En los últimos años, Colombia ha registrado niveles moderados de inversión extranjera, por debajo de los picos observados en ciclos anteriores, reflejando un entorno retador marcado por incertidumbre económica y ajustes en las decisiones de capital a nivel global. Sin embargo, en medio de este contexto complejo, resulta especialmente relevante que compañías internacionales continúen apostándole al país.

El caso de Dollarama es ilustrativo: su decisión de seguir expandiendo operaciones en Colombia de su filial Dollarcity confirma que, más allá de la coyuntura, el mercado colombiano mantiene fundamentos atractivos en términos de consumo, escala y oportunidades de crecimiento dentro del comercio minorista.
En los últimos doce meses finalizados en enero de 2026, la compañía alcanzó ventas por US$7.256 millones y una base de 43.000 empleados, soportando una red global cercana a 2.800 tiendas, de las cuales el 61% se concentra en Canadá. Este desempeño refleja una ejecución consistente de un modelo que combina tiendas propias, surtido de alta rotación y abastecimiento eficiente, permitiendo sostener márgenes robustos en una categoría altamente competitiva.
La estrategia de internacionalización de Dollarama ha evolucionado hacia un esquema híbrido que combina adquisiciones en mercados desarrollados como Australia y expansión orgánica en América Latina. En Australia, la compra de The Reject Shop representa un movimiento estructural para capturar escala en un mercado maduro, apalancando plataformas existentes y reduciendo riesgos de entrada.
En paralelo, su crecimiento en la región se articula a través de Dollarcity, plataforma en la que Dollarama mantiene una participación mayoritaria y que conserva como socio a la familia salvadoreña Baldocch - Kriete, un grupo empresarial con trayectoria regional y vínculos históricos con Colombia.

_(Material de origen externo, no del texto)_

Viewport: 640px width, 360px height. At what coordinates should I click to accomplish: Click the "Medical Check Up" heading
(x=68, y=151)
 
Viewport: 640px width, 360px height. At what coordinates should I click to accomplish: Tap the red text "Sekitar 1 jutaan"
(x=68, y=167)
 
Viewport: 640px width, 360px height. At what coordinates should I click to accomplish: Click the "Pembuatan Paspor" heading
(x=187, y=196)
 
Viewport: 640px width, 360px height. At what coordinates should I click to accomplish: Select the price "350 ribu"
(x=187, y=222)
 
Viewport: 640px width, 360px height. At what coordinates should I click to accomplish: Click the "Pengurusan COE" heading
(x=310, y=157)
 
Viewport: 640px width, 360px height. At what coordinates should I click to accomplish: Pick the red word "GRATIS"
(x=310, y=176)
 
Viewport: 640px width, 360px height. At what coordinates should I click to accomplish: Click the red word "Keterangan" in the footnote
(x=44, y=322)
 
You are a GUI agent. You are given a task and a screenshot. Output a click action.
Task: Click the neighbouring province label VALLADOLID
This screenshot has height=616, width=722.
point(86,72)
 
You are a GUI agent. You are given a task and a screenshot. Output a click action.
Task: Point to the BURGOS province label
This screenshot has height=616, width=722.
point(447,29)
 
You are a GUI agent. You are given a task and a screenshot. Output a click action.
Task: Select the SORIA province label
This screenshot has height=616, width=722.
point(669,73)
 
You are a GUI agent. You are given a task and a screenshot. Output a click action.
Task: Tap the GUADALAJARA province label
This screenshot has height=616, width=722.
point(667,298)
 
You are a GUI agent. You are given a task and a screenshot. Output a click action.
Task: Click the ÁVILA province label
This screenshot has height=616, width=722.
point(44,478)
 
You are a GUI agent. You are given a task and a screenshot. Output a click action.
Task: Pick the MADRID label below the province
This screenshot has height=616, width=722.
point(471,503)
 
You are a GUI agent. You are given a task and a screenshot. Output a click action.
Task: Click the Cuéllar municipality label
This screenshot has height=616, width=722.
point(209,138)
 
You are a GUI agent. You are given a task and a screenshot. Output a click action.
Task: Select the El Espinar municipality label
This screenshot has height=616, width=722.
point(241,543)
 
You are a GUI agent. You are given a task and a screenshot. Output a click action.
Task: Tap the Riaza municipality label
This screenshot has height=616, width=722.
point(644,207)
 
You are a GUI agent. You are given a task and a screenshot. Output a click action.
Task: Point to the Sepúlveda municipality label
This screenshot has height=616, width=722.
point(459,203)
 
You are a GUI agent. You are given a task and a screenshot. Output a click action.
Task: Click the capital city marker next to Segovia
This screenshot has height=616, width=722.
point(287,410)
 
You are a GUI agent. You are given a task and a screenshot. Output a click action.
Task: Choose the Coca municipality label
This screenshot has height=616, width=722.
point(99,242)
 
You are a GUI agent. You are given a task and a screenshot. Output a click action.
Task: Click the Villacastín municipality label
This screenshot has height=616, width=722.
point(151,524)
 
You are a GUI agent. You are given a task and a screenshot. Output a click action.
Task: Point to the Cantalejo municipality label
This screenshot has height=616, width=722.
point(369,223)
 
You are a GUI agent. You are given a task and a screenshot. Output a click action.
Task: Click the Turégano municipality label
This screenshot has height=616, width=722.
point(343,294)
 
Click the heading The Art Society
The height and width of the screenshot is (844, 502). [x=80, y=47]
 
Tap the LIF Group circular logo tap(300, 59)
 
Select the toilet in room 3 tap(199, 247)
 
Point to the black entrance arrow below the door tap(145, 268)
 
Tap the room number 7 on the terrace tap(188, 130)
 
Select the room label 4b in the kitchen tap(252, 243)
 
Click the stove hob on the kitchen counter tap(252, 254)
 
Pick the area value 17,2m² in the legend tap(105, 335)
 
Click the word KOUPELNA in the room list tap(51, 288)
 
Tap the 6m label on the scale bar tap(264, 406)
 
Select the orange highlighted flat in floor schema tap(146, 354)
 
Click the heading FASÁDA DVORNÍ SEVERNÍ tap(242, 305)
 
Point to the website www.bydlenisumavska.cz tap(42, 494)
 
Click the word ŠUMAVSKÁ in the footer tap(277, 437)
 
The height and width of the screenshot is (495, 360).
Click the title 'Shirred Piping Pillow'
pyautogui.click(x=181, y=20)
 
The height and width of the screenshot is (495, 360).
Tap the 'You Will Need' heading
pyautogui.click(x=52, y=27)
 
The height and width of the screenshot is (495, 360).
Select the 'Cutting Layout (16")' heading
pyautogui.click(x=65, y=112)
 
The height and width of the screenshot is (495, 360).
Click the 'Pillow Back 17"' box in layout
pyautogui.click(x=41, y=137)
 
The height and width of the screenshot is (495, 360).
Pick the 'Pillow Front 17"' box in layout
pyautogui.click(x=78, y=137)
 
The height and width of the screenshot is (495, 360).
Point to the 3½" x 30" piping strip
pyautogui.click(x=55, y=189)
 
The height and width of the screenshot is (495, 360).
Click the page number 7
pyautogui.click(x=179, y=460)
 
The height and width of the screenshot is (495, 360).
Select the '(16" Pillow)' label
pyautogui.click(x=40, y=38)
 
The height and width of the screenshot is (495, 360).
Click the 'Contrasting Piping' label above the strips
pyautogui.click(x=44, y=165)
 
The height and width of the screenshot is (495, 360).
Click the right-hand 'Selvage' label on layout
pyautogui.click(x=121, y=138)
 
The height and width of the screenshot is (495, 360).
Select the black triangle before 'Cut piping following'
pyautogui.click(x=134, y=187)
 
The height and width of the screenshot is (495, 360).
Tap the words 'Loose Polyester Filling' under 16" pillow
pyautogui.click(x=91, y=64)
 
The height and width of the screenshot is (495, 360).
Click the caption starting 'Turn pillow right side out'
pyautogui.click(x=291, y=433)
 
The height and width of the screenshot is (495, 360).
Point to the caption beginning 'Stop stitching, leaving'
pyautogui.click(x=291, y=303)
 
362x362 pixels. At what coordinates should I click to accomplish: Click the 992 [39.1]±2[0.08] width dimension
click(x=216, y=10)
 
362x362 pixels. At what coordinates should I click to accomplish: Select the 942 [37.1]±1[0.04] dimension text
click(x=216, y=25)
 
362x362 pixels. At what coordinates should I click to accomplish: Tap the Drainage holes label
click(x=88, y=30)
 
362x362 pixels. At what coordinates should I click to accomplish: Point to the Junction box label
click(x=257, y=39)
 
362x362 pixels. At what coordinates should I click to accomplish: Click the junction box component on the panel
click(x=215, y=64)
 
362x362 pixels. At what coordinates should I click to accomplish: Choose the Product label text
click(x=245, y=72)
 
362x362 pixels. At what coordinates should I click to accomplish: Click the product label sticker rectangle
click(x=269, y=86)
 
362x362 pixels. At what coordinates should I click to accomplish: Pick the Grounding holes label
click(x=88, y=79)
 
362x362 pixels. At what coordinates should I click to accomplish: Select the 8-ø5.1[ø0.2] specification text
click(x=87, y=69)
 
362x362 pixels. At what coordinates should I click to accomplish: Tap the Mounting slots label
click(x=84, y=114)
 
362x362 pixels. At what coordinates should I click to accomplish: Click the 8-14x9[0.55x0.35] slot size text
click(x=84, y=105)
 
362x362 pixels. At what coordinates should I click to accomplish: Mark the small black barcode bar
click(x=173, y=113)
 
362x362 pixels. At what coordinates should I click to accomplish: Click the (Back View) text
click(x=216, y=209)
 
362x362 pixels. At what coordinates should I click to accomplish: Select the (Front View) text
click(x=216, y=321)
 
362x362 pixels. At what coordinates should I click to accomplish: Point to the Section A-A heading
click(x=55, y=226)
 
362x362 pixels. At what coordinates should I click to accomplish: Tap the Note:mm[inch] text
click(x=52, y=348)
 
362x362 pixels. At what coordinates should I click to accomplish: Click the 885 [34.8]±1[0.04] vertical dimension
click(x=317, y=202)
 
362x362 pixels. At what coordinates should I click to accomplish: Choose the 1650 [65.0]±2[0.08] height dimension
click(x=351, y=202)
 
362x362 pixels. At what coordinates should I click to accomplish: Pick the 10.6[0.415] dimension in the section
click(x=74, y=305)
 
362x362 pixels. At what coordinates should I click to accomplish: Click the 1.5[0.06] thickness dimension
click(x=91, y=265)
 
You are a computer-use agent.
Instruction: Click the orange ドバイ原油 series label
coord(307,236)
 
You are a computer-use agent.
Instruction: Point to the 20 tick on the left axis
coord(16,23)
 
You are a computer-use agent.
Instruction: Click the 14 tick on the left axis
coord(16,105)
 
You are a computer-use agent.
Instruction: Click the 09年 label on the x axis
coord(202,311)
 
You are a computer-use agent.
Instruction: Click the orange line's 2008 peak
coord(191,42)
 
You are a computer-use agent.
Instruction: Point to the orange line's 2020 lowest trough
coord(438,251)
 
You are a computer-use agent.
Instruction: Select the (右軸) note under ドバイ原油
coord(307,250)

Esa relación también conecta con el negocio aéreo, pues Marco Andrés Baldocchi Kriete, figura clave en Dollarcity, pertenece al mismo entorno familiar de los Kriete, grupo salvadoreño que ha tenido una participación determinante en la historia accionaria de Avianca y en la conformación de su plataforma empresarial en América Latina.
Sobre esa base societaria, Dollarcity ha consolidado una red de 732 tiendas en países como México, Guatemala, Perú, El Salvador y Colombia, replicando la lógica canadiense del descuento, pero con ajustes operativos y comerciales adaptados a mercados de alta sensibilidad al precio.


En Colombia, el desempeño de Dollarcity, operado por Suramérica Comercial S.A.S., confirma la relevancia estratégica del país dentro de la expansión regional. En 2025, la compañía registró ingresos por $3,37 billones, con un crecimiento de 17,5% frente a 2024, consolidando una red de 415 tiendas tras la apertura de 38 nuevos locales
Colombia representa el 57% de las tiendas de Dollarcity en América Latina, evidenciando su rol como principal mercado de la región. Aunque la utilidad neta se ubicó en $154.482 millones, con una disminución de 9,5%, el comportamiento operativo refleja una fase de expansión intensiva donde el crecimiento en ventas y cobertura geográfica prima sobre la optimización de rentabilidad en el corto plazo.
Con 2.300 empleados en el país, el formato continúa ganando participación en el comercio minorista colombiano, impulsado por la búsqueda de precio y una propuesta de valor clara. En este contexto, Dollarcity no solo amplía cobertura, sino que redefine el segmento de descuento como un canal moderno, organizado y altamente escalable dentro del retail nacional.
De cara a 2030, las expectativas para Colombia dentro de la estrategia de expansión de Dollarcity son particularmente ambiciosas, consolidándose como su principal mercado en América Latina. Manteniendo el ritmo reciente de aperturas y la prioridad que el país tiene dentro del portafolio regional, es razonable proyectar una red cercana a 600 tiendas en el mediano plazo, lo que implicaría prácticamente duplicar su huella actual.
Este crecimiento estaría soportado en la penetración en ciudades intermedias, la densificación en grandes áreas metropolitanas y la capacidad del formato de descuento para capturar demanda en todos los niveles socioeconómicos, reafirmando a Colombia como el eje central de expansión para el modelo en la región.